» CHALLENGE 1
Copy the passage of the granite worktop thread from "Be very sure" to "worth the money." word for word.

» SOURCE EXTRACT
** Start **
# granite worktop



## johnnyg (9 Nov 2005)

Hi, i'm wondering if someone can recommend a good place to go for granite worktops in cork area. living in carrigaline. I got a price from the kitchen crowd and its working out about 5500 euros' which seems very steep for the size of the kitcen. is there any questions i should ask about the granite etc..any help would be appreciated.


----------



## legend99 (9 Nov 2005)

whatever else...make sure whoever does it does it totally...esp any drilling for taps etc as granite can crack easily when being drilled by a non-professional!


----------



## Percival (9 Nov 2005)

Johnny


Be very sure you want a granite worktop before you buy.

They look great in magazines and when new and polished.

We installed one at great expense a few years ago but when we moved house we changed back to normal.

We found them cold, hard to keep looking clean, broke lots of glasses against the sink rim and really not worth the money.

If you really want an expensive worktop try Corian or any reconstituted stone that can be polished or sanded and is warm to the touch.

In our case we opted for bog standard coated chipboard and changed it after a couple of years for a fraction of the cost.

Just a personal opinion, some people love them but many people when I bring the subject up had a similar experience to me!


----------



## johnnyg (9 Nov 2005)

Lookup corian on wed and its seems to be made up north. I'm looking for somewhere local ie munster incase i have problems afterwards etc.
Thanks though.


----------



## Sue Ellen (9 Nov 2005)

Hi Johnny,

You may find something useful in the key post on Granite worktops - I think there is a mention of a supplier in/near Cork.


----------



## Marble (10 Nov 2005)

Hi Johnny,

We fitted a grantite worktop less than a year ago and found that Hickeys in Ovens were about the best overall. Remeber with granite that you will pay for it by the square metre (even if you do not use the "waste") so ask them to make the most of it as this may get you splashbacks. 

You should be aware that if you are going for granite then be sure to have your kitchen supplier prepare the unit tops for it, usually plywood will be affixed to the top of the units and the granite will sit on that....let then know what thickness of countertop you will be going for....any kitchen fitter worth their salt will know what to do after that,

Also, on size, in the case of granite it does matter, as the 30mm will usually be much more expensive while the 20mm is more than sufficient and, assuming that you finish the edges with plain or bull nose finish then it all looks the same anyway.

Final point is that granite is usually bought in the obvious plain black colour and this is where customers are most dissapointed as black will show up every smudge and water mark imaginable. Go for something with some colour and variation and you'll love it (Baltic Brown is particularly good)...granite is a natural product so it is really best when it does not conform and look artificial.
** End **
» CHALLENGE 2
Write out the rows again from their first line to the line with "tap(77, 312)", keeping every request, and raise each coordinate in the answers by 10. Leave out the pictures.

» DATA LISTING
** Start **
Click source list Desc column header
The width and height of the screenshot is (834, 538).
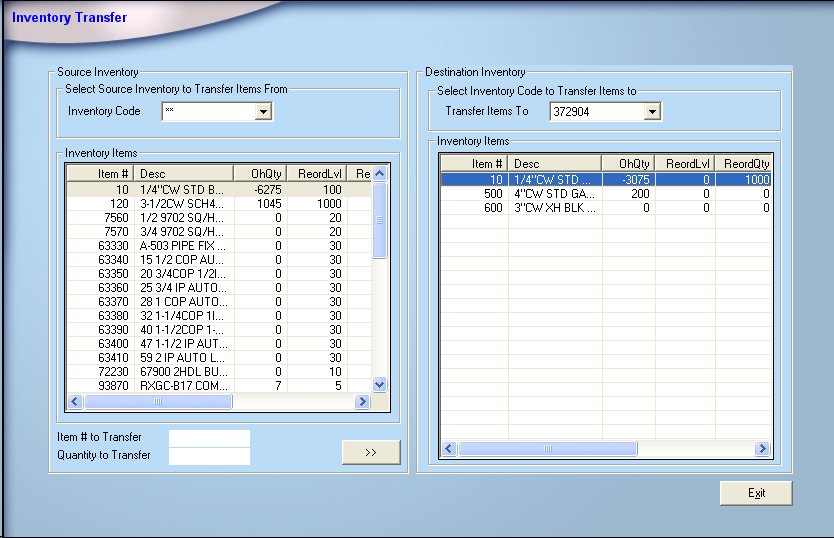pos(183,174)
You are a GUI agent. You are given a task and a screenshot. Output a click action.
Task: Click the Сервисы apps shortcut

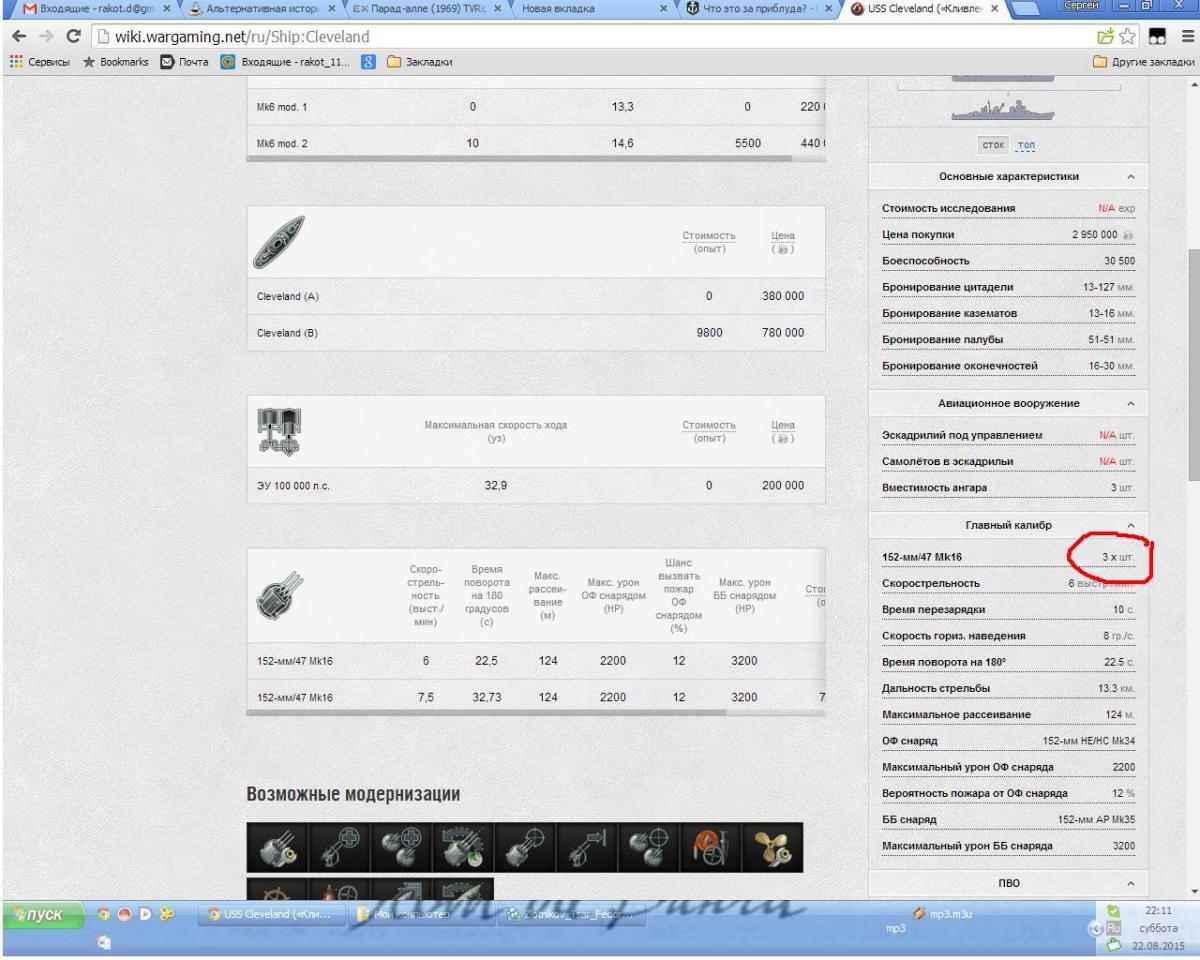pos(42,62)
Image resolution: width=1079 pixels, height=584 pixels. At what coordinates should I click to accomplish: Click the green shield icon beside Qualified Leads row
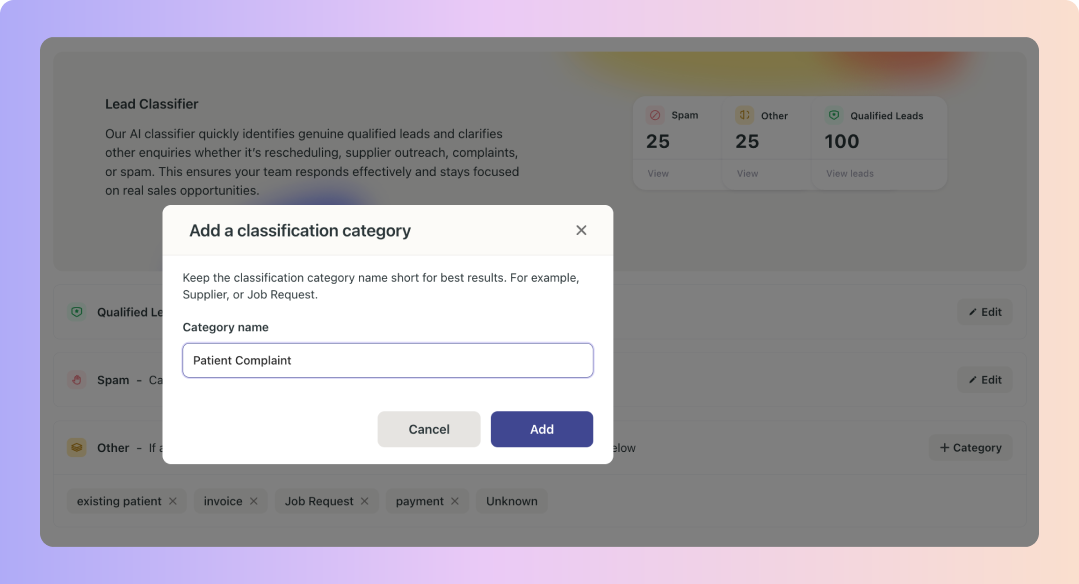tap(77, 312)
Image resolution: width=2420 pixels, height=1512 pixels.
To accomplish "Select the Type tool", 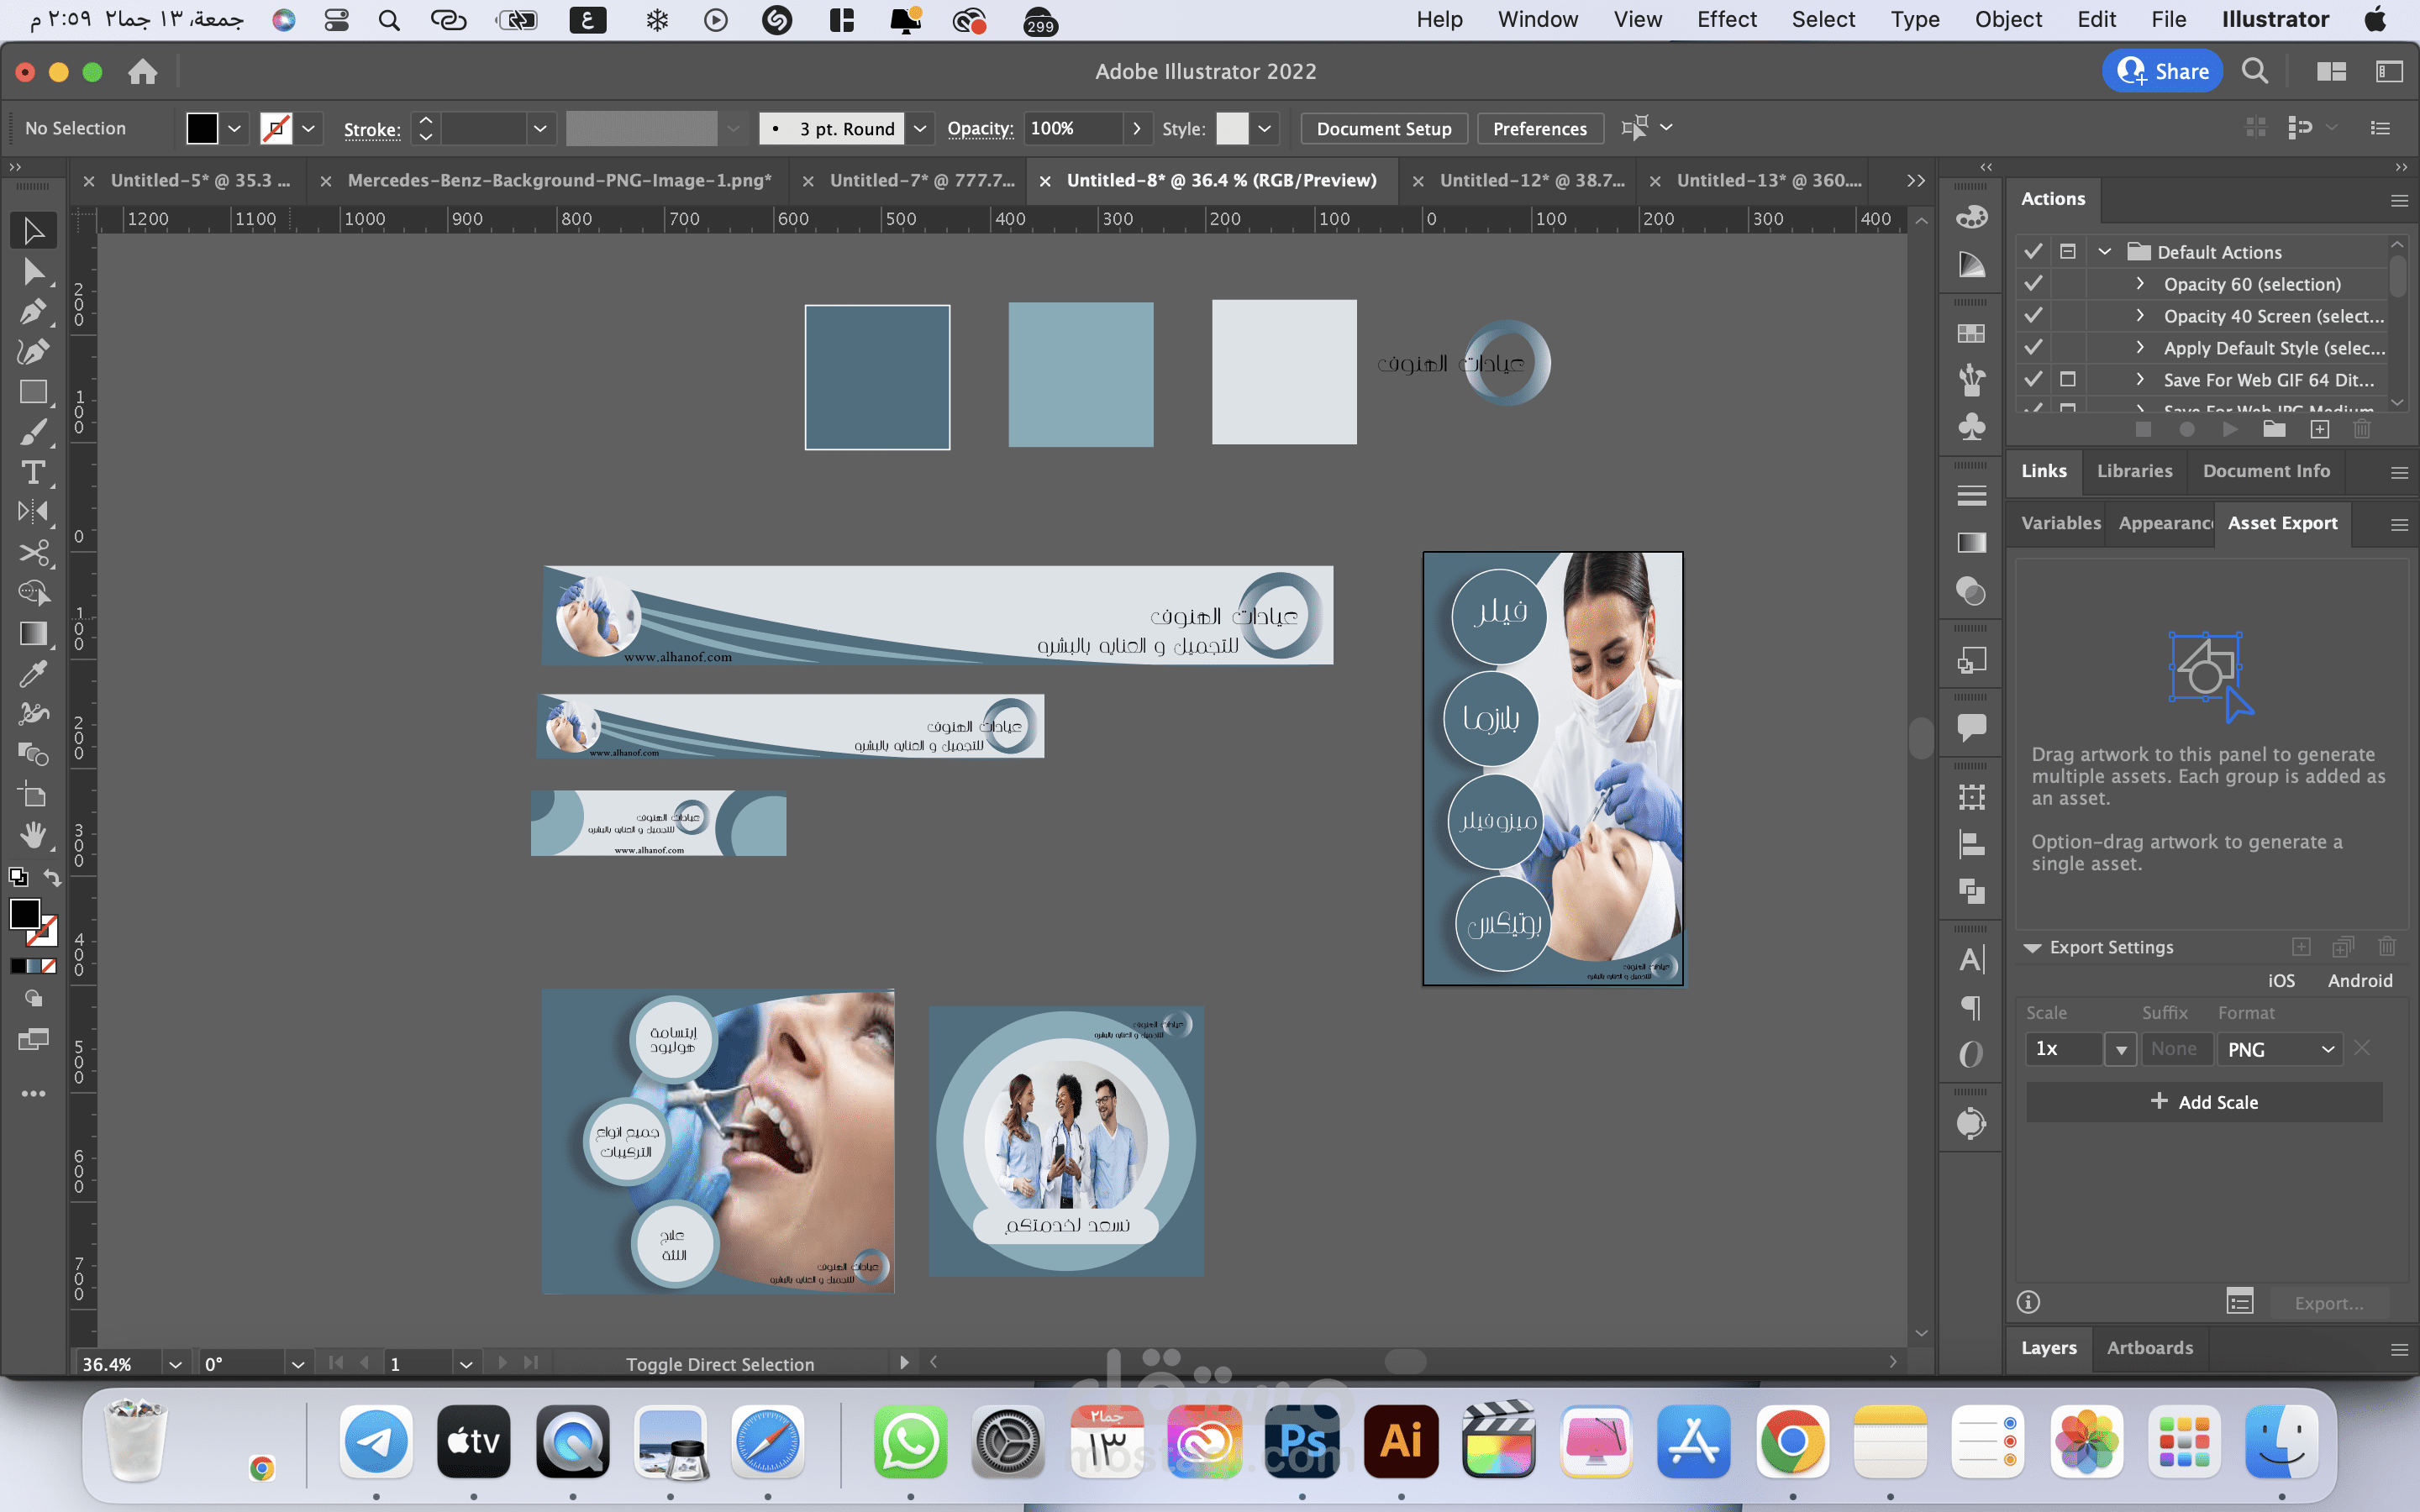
** End **
» PROBLEM SOLUTION 1
Be very sure you want a granite worktop before you buy.

They look great in magazines and when new and polished.

We installed one at great expense a few years ago but when we moved house we changed back to normal.

We found them cold, hard to keep looking clean, broke lots of glasses against the sink rim and really not worth the money.

» PROBLEM SOLUTION 2
Click source list Desc column header
The width and height of the screenshot is (834, 538).
pos(193,184)
You are a GUI agent. You are given a task and a screenshot. Output a click action.
Task: Click the Сервисы apps shortcut

pos(52,72)
Image resolution: width=1079 pixels, height=584 pixels. At what coordinates should I click to accomplish: Click the green shield icon beside Qualified Leads row
tap(87, 322)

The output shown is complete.